Gen Y Back Talk: Deliver Services Their Way
It’s easy for credit unions to make assumptions about Gen Y. For example, they’re all techies in search of the latest gadget. The only way to grab their attention through advertising is with bells and whistles. And forget seeing them inside a branch–they only bank at ATMs or on mobile phones.
But in a recent conversation I had with John Levy, executive vice president for Integrated Media Management, a New Jersey-based provider of document output management and automation technology for credit unions and banks, I learned that offering choices–from in-branch to mobile services–is key for CUs looking to attract Gen Y members.
Just as a Gen Y member might order the same dish off the menu every time he visits a favorite restaurant, he may also stick to a comfort zone when it comes to banking activities.

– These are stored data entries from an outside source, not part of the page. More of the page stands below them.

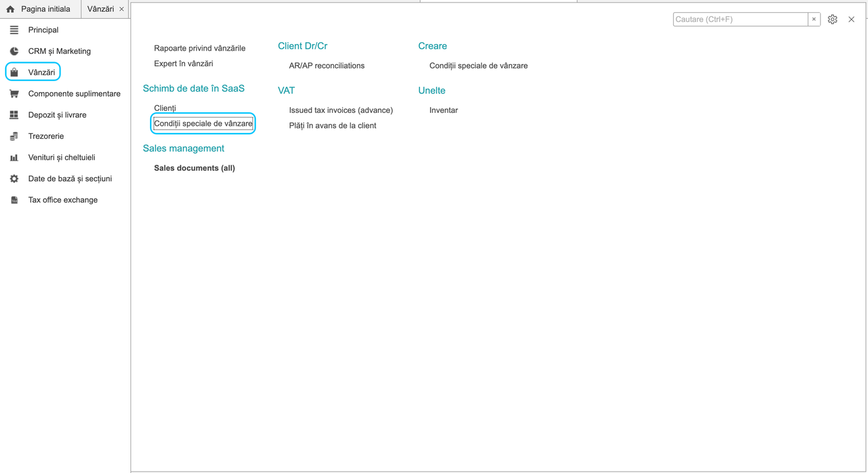Switch to the Pagina initiala tab

point(38,9)
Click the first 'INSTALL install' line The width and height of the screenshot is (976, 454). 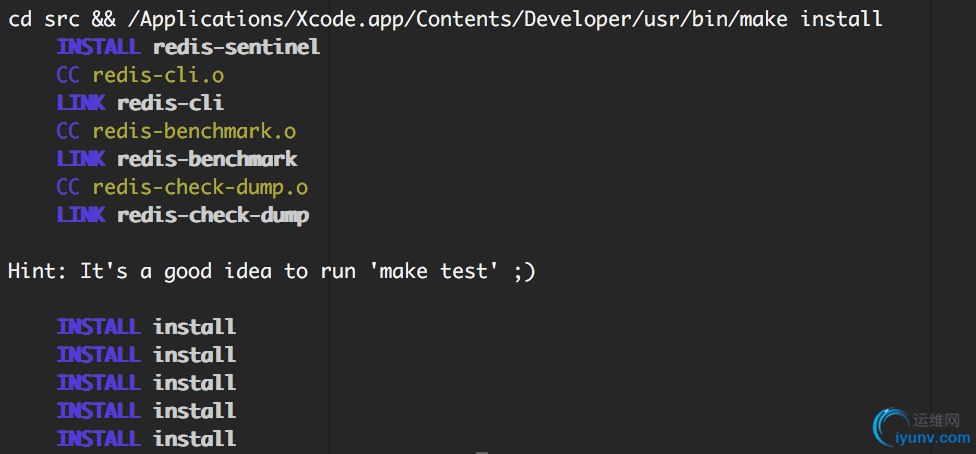(x=146, y=326)
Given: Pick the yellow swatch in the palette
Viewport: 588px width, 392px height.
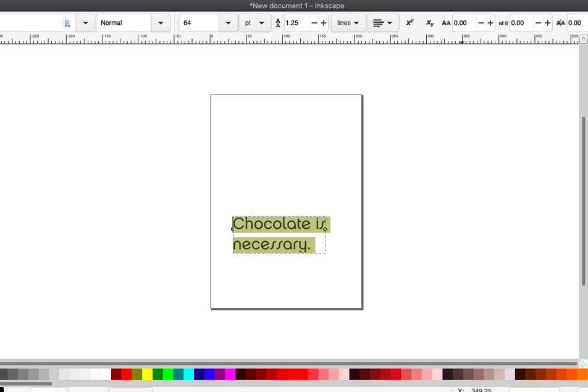Looking at the screenshot, I should pyautogui.click(x=147, y=374).
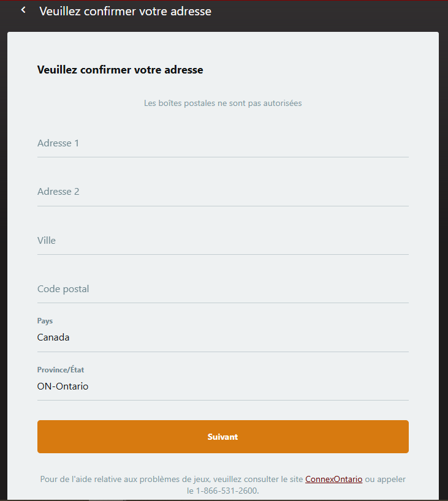The image size is (448, 501).
Task: Click the notice about boîtes postales
Action: pyautogui.click(x=222, y=104)
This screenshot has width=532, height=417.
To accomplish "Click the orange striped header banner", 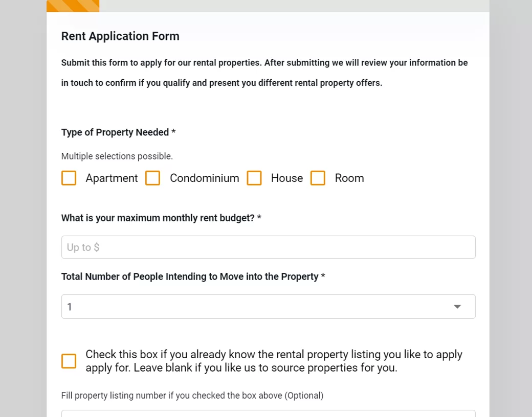I will coord(73,6).
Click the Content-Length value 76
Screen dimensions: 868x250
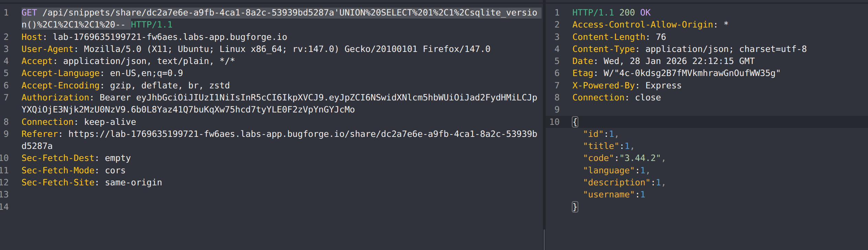pos(661,37)
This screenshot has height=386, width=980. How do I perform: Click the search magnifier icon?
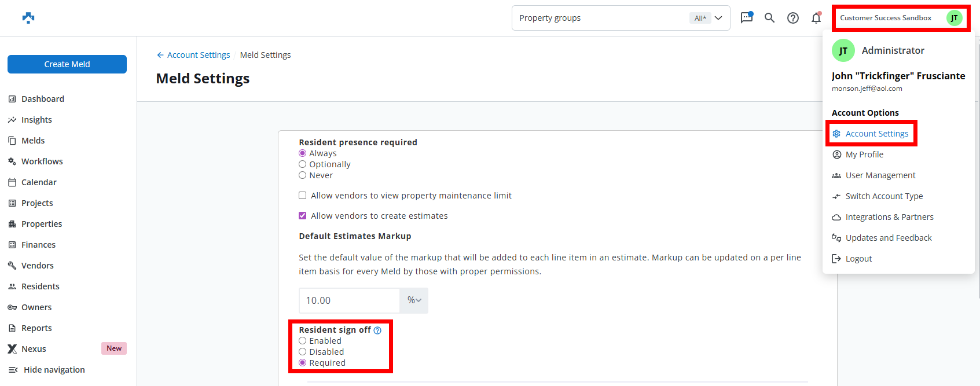(x=769, y=18)
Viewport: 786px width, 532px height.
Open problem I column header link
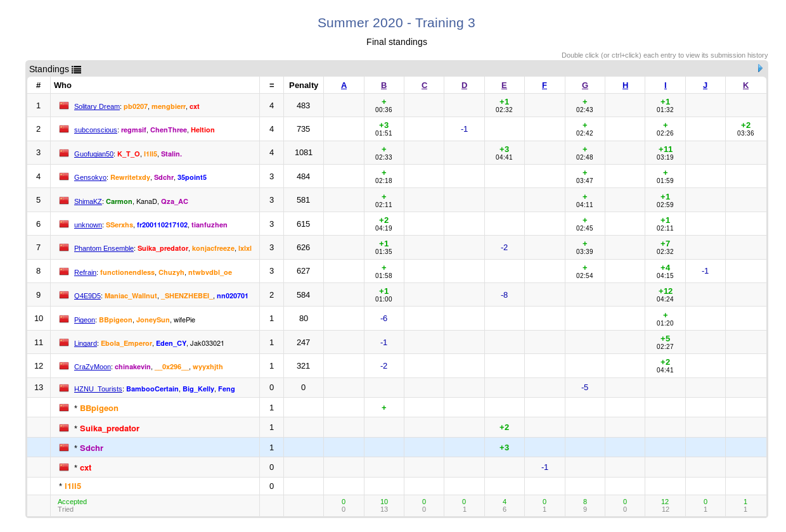(x=665, y=86)
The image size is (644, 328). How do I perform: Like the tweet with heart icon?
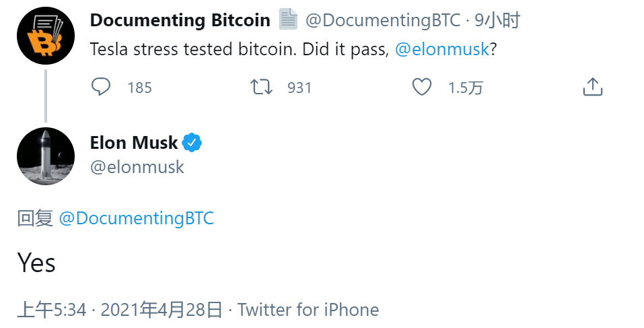(421, 87)
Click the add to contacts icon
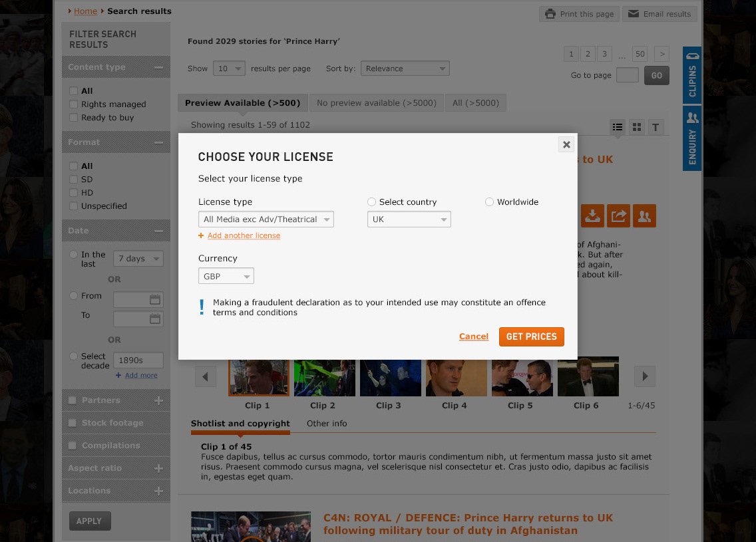The width and height of the screenshot is (756, 542). (644, 215)
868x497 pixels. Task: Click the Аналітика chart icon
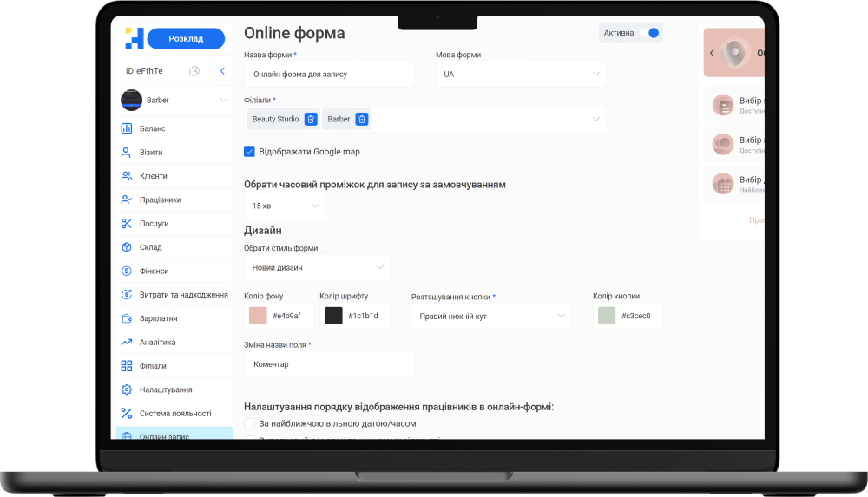(x=127, y=343)
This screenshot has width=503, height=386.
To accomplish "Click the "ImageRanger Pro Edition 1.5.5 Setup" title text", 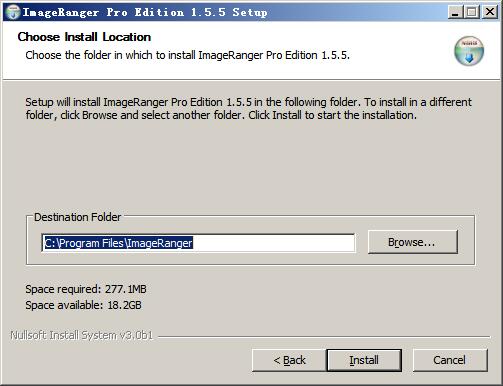I will tap(145, 12).
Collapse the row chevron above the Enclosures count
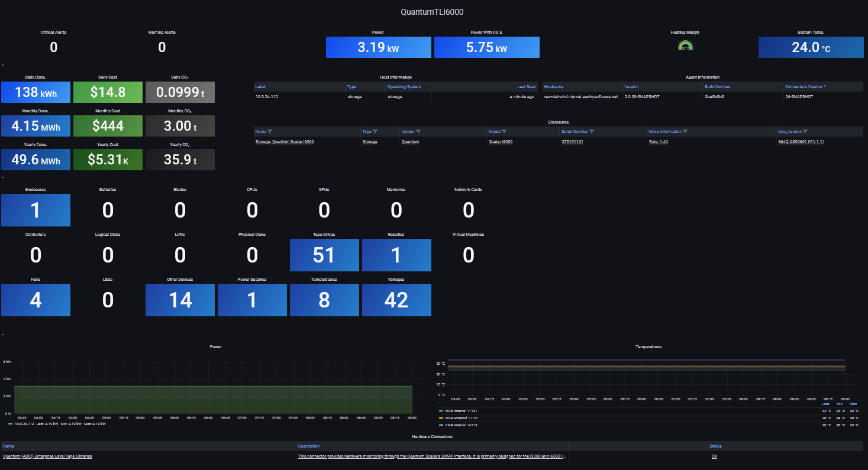The height and width of the screenshot is (470, 868). click(3, 177)
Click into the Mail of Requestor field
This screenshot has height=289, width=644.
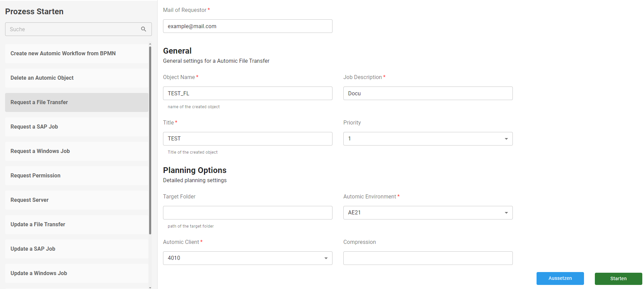pyautogui.click(x=247, y=26)
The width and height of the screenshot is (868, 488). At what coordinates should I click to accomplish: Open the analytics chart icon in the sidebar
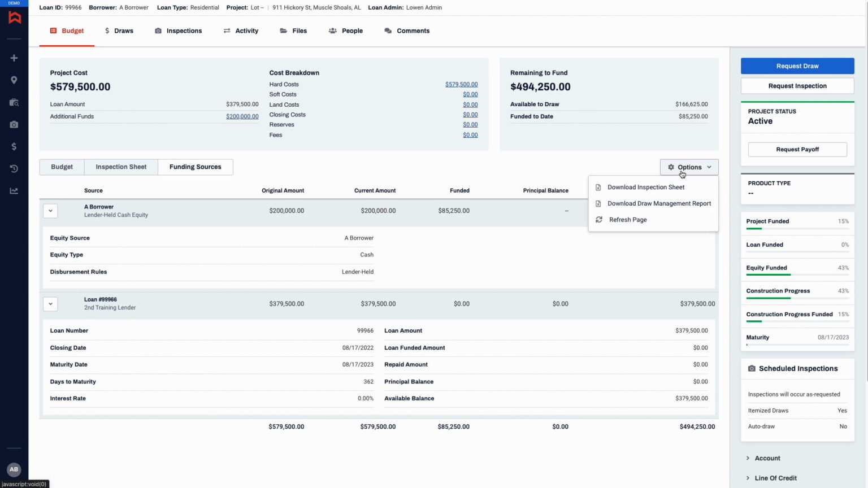14,190
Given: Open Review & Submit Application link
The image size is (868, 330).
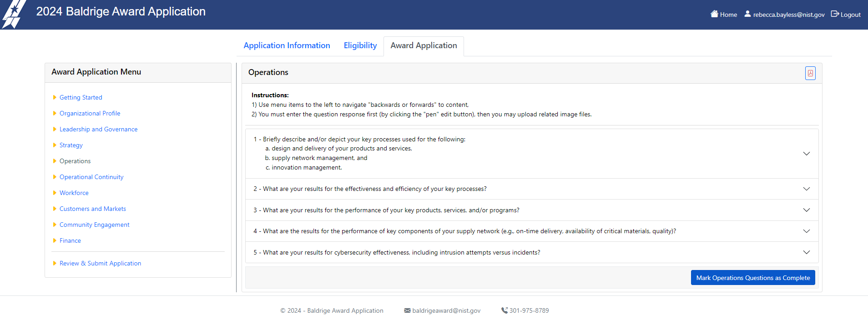Looking at the screenshot, I should 100,263.
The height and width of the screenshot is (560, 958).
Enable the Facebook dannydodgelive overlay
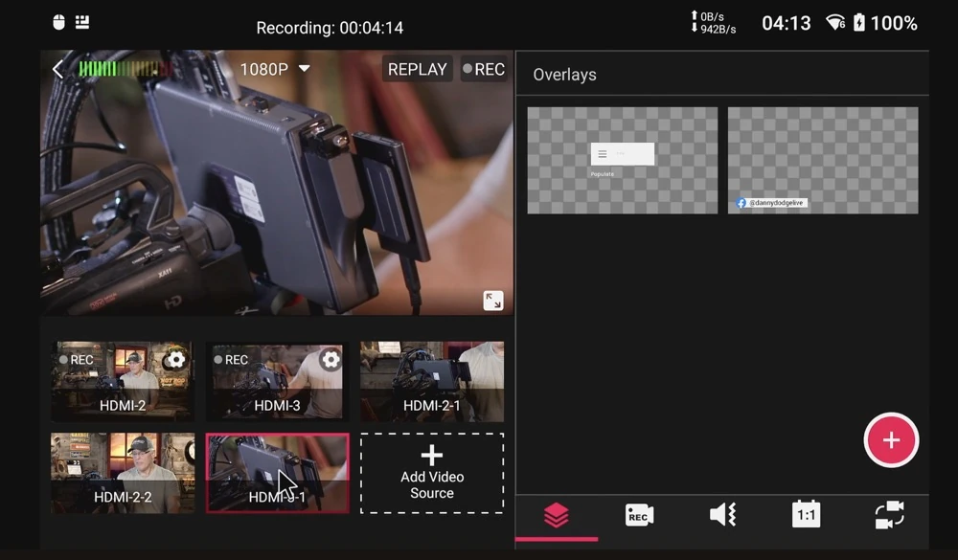(x=822, y=160)
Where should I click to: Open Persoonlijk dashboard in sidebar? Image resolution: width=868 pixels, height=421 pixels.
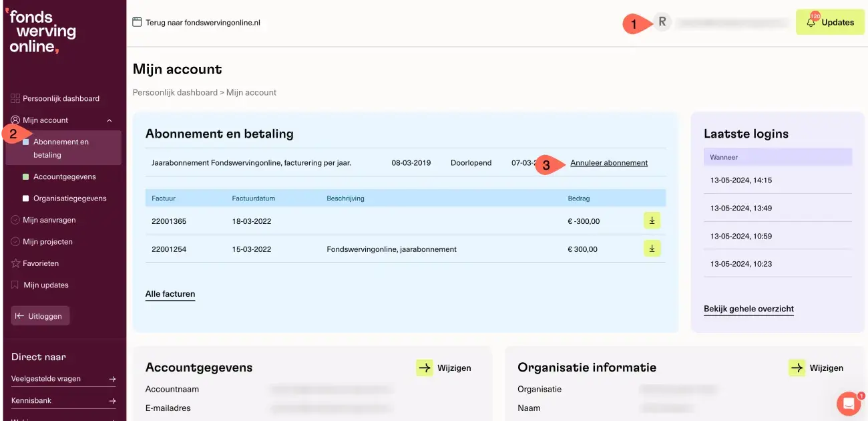tap(60, 98)
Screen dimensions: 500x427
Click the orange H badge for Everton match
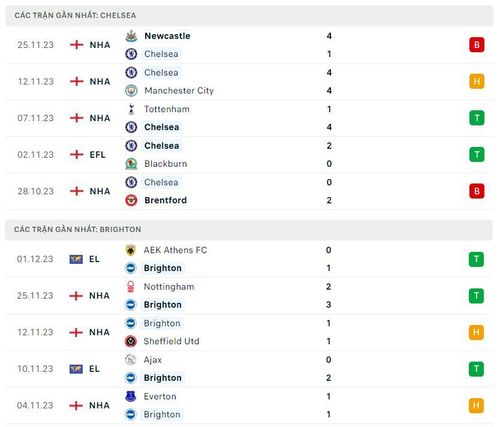(476, 405)
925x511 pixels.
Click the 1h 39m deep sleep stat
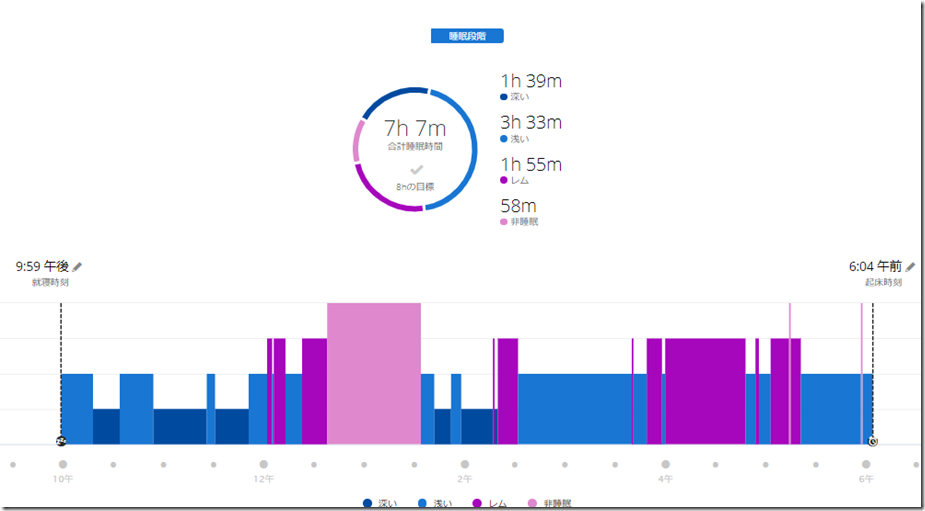(x=530, y=81)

Maybe that’s handing a check to the teller or maybe it’s using robust mobile banking services. But Gen Y likes to be in the driver’s seat, and they want the freedom to change their minds.
“Gen Y is a group that wants to do business the way they like,” Levy said. “They don’t like being told what to do and they like to have choices.”
So, what should CUs consider when building a menu of services? One must-have is the ability to access accounts anytime, anywhere, Levy said. A mobile banking application, remote-deposit capture capabilities and a reliable online banking system all play into fulfilling the need for 24/7 accessibility. Speed and efficiency are important factors to take into account when implementing any type of service because regardless of a member’s choice of banking method, it has to be fast and reliable.
Levy, whose company offers paperless technology solutions, mentioned the appeal of eco-friendly services to Gen Y and suggests CUs take the paperless route whenever possible. However, he added that CUs are more inclined to implement paperless technology for return on investment purposes, not because they want to be green.
Another quality that Gen Y seeks in a financial institution is trustworthiness. As they grow older, they’ll need the same financial products used by their parents and grandparents and no doubt want those products to come from an institution they can rely on. “Gen Y has grown up,” Levy said. “As they get jobs and become more productive, they’re looking to take out loans and such.”
Do I agree that Gen Y has to have it their way? Sure. For the past week, I’ve been in San Francisco working on my freelance assignments from coffee shops and friends’ apartments, simply because I can. Do I represent Gen Y as a whole? Not at all. Two blocks away from me, I’ll bet there’s a guy my age who is perfectly happy in a structured, 9 to 5 job. Gen Y is coming of age in a world full of many choices, and in order to enjoy a limitless journey, they need flexibility.